:: What to work on ::
Report each line below that carries the word "button".
===============
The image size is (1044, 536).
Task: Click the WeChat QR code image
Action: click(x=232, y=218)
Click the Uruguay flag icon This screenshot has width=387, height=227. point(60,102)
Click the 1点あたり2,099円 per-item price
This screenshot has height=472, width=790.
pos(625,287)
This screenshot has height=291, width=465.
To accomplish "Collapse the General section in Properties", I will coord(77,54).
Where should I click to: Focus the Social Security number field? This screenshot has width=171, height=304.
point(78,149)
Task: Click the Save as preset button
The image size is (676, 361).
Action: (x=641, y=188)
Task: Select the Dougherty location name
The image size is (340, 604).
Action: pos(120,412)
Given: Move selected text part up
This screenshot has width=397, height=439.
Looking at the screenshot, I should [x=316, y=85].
===============
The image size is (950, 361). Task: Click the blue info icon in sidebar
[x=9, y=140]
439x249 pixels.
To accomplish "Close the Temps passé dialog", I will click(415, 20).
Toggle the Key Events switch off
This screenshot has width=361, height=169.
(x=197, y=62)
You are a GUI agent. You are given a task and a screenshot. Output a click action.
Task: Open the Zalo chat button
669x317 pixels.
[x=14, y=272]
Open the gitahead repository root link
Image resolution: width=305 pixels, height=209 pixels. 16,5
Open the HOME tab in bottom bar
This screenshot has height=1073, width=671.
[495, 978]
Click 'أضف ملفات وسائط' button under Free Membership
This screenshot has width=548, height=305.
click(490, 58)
===============
:: Task answer ::
Task: Click the Save as preset button
Task: Open the Zalo chat button
Click 'أضف ملفات وسائط' button under Free Membership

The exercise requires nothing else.